─── Metin

Kanalahaber.com yazarı Celal KAzdağlı
Türkiye Yargı’nın işgal altında olduğunu 17/25 Aralık 2013’te öğrendi.
FETÖ’nün savcı ve yargıçlar arasında örgütlü olduğu ve çoğunluğu ele geçirdiği o gün yürüttükleri operasyonlarla anlaşıldı.
Sadece savcı ve yargıçlar arasında değil, tüm adli personel içinde FETÖ’nün güçlü olduğu ortaya çıktı.
Kullanılan bilişim altyapısını kontrol ettikleri fark edildi.
FETÖ’nün işgali altında olan HSYK’ya ancak 15 Temmuz sonrası müdahale edilebildi.
Polisin, özellikle istihbarat birimlerinin FETÖ’nün eline geçtiği biliniyordu ama mücadele edilmiyordu.
Mülki idare başta olmak üzere bürokrasi FETÖ’nün etkisindeydi.
TSK’nın da elden çıkmak üzere olduğu artık sır değil.
Her yere hakim olan FETÖ’nün eğitim alanında boş durduğunu düşünemeyiz her halde.
Kaldı ki FETÖ işe “Altın Nesil” yetiştirme iddiası ile başladı. Yoksul ve zeki çocukları topladı, onlardan bir “Altın Nesil” değil ama önce örgütüne kadro devşirdi, sonra da milletine, inancına, atasına, yurduna ihanet eden nesiller çıkardı.

──────
─── Liste

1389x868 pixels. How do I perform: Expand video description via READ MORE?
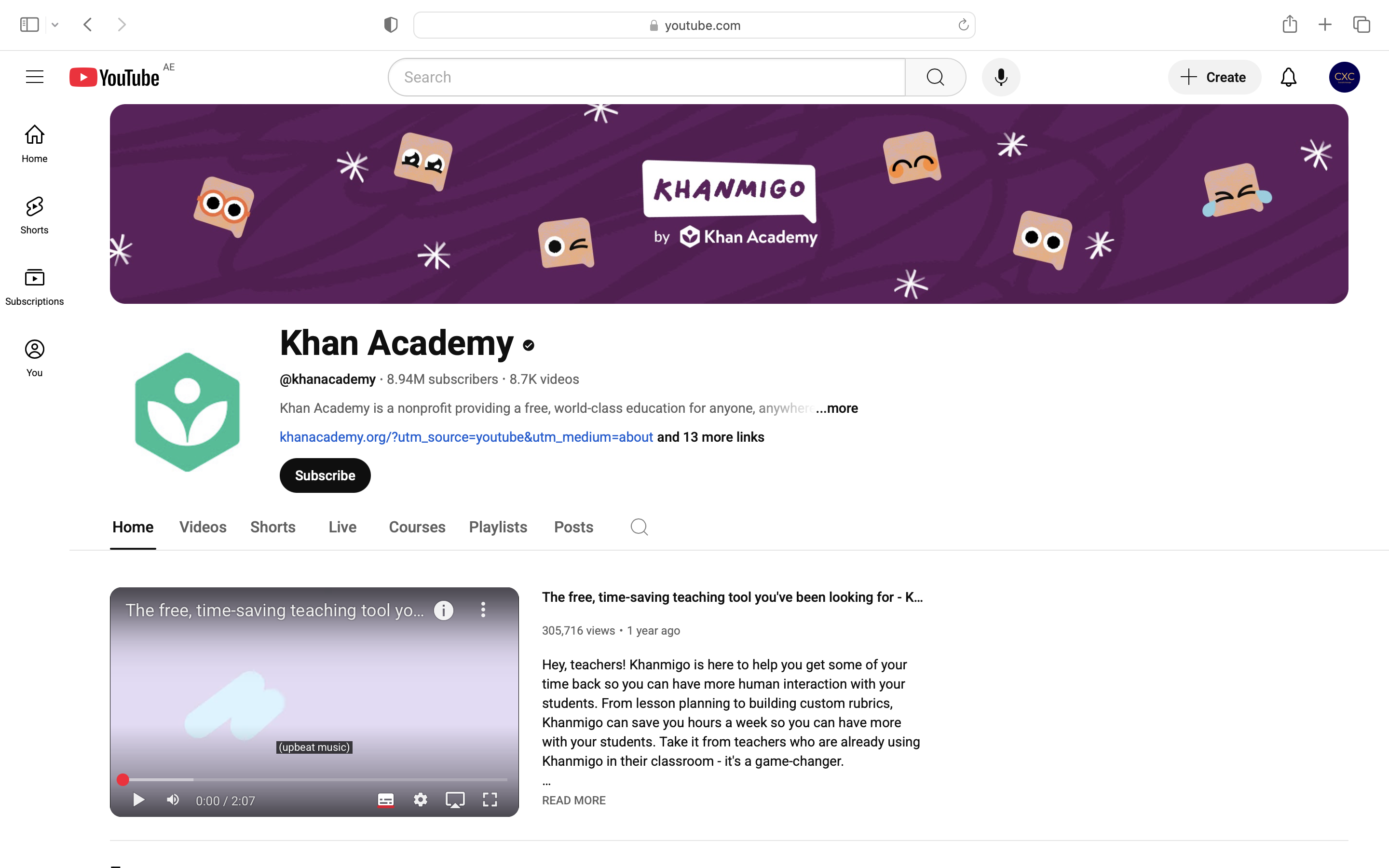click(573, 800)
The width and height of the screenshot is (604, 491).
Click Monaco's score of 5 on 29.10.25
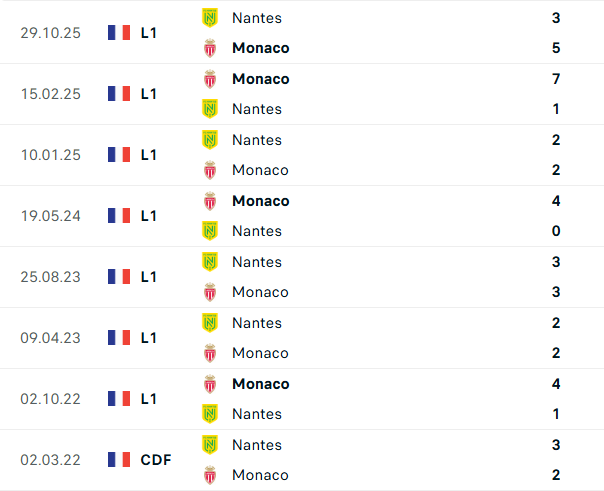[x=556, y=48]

──────

[Belirtilen Amaç A] Metne göre HSYK'ya ne zaman müdahale edilebildi?
[Belirtilen Amaç B] Lütfen aşağıdaki ifadelerin metinle örtüşüp örtüşmediğini belirtin: (i) Türkiye, yargının işgal altında olduğunu 17/25 Aralık 2013'te öğrendi. (ii) Polisin FETÖ'nün eline geçtiği bilinmiyordu. (iii) FETÖ işe "Altın Nesil" yetiştirme iddiasıyla başladı.
[Belirtilen Amaç C] Metinde "FETÖ’nün işgali altında" ile başlayıp "ama mücadele edilmiyordu." ifadesine kadar süren bölümü aynen yazıya geçir.

[Nihai Sonuç A] Ancak 15 Temmuz sonrasında.

[Nihai Sonuç B]
(i) Evet: "Türkiye Yargı’nın işgal altında olduğunu 17/25 Aralık 2013’te öğrendi."
(ii) Hayır: "Polisin, özellikle istihbarat birimlerinin FETÖ’nün eline geçtiği biliniyordu ama mücadele edilmiyordu."
(iii) Evet: "Kaldı ki FETÖ işe “Altın Nesil” yetiştirme iddiası ile başladı."

[Nihai Sonuç C]
FETÖ’nün işgali altında olan HSYK’ya ancak 15 Temmuz sonrası müdahale edilebildi.
Polisin, özellikle istihbarat birimlerinin FETÖ’nün eline geçtiği biliniyordu ama mücadele edilmiyordu.